Tuesday, August 19, 2008

low tech

I actually prefer the low technology to the high. I’m a pencil sort of girl as opposed to notes in a blackberry. I like ice cream cones rather than a low calorie, factory processed, fudgecicle on a stick. I want my paper Sierra Club calendar, not iCal. I don’t think I’ll ever be able to give up the pictures I get to see each week in a paper calendar. It’s a small bit of pleasure taken away by the electronic environment. The new storage is easier and smaller, but the retrieval is always riskier. I can put my hands on a note I wrote 44 years ago making a bet with a friend about who’d be married first (not me).

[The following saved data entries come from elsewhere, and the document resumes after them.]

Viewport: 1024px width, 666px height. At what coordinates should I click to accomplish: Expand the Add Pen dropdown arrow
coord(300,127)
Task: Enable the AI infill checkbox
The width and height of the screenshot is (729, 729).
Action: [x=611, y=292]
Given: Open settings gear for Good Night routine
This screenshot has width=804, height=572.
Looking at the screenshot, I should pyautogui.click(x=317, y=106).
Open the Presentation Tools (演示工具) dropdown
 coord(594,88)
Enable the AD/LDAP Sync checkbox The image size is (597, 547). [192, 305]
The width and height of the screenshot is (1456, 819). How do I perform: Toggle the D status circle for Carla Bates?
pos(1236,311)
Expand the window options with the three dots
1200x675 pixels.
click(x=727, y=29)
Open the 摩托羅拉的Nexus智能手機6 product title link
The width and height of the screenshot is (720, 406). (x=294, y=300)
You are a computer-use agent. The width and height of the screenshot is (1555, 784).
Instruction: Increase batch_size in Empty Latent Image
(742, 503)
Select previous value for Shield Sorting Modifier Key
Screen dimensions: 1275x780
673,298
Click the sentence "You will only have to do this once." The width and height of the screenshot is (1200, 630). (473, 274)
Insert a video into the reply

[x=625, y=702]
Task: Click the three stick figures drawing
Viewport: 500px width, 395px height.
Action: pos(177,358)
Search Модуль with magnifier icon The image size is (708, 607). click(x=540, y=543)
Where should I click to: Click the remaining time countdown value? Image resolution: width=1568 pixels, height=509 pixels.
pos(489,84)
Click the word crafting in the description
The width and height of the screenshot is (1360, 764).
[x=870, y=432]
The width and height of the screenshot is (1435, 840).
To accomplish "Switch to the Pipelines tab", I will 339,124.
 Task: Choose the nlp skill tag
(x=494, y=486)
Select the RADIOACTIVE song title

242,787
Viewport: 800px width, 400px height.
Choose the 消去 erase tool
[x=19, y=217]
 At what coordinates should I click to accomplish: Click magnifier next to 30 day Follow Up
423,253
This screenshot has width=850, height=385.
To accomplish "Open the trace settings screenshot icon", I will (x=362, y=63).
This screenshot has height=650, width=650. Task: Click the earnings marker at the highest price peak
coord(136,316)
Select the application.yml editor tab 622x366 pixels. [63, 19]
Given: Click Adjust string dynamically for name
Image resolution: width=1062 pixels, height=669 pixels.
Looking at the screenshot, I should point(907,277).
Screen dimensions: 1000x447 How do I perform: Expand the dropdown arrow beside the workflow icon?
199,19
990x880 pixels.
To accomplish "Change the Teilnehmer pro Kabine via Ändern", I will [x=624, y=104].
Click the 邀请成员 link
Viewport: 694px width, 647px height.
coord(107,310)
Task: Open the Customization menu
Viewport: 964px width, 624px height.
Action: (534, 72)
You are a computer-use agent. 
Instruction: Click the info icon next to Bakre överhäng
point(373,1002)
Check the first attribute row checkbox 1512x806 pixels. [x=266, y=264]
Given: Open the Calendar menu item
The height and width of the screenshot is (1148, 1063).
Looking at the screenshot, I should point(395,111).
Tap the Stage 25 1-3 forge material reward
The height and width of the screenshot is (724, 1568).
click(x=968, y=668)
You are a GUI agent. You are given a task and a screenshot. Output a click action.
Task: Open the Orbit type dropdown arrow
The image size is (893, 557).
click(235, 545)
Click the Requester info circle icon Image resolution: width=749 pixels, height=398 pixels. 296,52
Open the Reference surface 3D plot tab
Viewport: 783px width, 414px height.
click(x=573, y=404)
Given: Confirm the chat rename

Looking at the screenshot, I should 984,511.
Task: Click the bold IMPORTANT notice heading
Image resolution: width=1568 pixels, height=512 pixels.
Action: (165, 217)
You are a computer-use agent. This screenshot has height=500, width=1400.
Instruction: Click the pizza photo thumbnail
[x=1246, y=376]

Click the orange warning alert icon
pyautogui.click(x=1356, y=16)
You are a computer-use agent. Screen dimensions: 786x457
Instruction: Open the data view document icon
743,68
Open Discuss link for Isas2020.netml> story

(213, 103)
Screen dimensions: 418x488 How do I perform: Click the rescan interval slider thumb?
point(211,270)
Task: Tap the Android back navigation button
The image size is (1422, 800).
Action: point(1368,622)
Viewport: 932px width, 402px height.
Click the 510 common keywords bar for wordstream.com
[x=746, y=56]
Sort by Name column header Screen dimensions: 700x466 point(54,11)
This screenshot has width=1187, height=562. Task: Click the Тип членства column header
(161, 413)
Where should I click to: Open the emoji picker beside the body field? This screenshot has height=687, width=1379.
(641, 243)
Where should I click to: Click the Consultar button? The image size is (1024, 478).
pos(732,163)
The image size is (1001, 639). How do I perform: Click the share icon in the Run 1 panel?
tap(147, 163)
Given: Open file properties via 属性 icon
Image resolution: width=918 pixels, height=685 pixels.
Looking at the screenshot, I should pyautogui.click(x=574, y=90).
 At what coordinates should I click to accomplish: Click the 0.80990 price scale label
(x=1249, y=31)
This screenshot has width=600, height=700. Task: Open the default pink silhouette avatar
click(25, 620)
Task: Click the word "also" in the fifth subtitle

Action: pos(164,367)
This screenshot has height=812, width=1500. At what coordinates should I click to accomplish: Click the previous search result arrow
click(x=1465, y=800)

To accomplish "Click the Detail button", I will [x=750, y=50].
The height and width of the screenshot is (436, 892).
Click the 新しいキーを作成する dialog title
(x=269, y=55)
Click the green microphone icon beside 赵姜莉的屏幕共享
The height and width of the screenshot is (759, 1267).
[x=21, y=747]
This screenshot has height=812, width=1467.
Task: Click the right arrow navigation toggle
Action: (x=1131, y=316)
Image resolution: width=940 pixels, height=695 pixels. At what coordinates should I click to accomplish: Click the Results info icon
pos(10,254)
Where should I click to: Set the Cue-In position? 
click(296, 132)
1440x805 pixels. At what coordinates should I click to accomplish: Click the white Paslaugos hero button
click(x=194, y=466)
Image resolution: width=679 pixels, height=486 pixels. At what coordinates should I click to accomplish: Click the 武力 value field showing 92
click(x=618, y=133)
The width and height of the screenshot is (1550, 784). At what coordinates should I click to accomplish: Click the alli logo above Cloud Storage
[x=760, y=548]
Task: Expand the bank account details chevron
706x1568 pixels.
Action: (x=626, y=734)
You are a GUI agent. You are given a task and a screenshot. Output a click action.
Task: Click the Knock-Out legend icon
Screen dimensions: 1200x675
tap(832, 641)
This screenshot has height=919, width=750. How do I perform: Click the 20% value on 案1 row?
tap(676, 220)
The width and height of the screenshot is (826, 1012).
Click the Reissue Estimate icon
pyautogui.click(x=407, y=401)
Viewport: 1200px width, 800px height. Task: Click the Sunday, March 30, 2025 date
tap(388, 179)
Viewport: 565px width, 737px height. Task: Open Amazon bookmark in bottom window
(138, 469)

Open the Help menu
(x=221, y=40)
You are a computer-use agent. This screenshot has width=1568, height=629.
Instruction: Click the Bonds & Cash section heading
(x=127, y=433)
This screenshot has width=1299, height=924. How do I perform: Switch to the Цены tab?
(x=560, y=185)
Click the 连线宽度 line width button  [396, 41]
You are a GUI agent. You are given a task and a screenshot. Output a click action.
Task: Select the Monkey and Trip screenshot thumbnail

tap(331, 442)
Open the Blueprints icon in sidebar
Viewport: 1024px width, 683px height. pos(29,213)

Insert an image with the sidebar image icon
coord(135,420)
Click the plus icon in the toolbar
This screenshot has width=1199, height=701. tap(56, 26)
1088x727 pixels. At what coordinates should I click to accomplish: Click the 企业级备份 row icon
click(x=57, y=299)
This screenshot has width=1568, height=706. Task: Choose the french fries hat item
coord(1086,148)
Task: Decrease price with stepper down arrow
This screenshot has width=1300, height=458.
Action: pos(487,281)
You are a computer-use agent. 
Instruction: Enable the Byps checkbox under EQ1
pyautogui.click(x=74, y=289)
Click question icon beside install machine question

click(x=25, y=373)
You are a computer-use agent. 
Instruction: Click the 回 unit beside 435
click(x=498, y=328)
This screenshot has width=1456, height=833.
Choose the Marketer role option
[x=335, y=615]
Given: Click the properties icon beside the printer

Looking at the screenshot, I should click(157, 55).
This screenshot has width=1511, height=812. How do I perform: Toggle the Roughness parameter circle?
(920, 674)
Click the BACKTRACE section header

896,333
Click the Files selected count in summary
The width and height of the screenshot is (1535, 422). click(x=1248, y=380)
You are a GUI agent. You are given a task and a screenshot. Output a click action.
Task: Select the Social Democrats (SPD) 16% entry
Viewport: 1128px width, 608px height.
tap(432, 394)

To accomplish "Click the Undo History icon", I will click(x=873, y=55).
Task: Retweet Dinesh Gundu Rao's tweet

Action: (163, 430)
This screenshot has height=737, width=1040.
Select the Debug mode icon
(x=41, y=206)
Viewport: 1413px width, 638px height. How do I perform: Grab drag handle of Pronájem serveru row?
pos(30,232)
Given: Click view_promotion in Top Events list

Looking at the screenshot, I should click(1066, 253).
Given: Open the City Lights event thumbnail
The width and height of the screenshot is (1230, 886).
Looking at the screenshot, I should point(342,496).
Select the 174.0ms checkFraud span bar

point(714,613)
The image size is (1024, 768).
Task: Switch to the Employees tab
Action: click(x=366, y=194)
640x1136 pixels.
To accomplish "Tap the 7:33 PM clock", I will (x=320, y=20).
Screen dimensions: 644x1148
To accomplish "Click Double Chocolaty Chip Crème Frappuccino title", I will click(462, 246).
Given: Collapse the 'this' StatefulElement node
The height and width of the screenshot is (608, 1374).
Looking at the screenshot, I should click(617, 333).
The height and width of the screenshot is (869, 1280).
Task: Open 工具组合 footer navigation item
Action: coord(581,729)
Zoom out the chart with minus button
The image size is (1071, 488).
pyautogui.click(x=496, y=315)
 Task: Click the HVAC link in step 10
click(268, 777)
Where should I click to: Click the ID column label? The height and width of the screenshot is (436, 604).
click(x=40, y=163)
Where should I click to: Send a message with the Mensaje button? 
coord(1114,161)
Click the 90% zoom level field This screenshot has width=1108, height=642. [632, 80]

But I no longer have any way to access my dissertation stored on five and a quarter inch floppies and composed in WordPerfect. (WordPerfect, by the way, does not merit a spellcheck underline as it’s obviously now a “word” in our vocabulary.) The virtual world we inhabit now leads us to believe that the electronic is real and the real is merely stone-age sentimentalism. It leads us to reverse metaphorical and literal meanings. When we say “Jane comes home from school and literally glues herself to the television,” we mean figuratively. And when we use “figuratively” we mean literally. Metaphor is turned inside out and accomplishment is reduced to moving and storing pixels.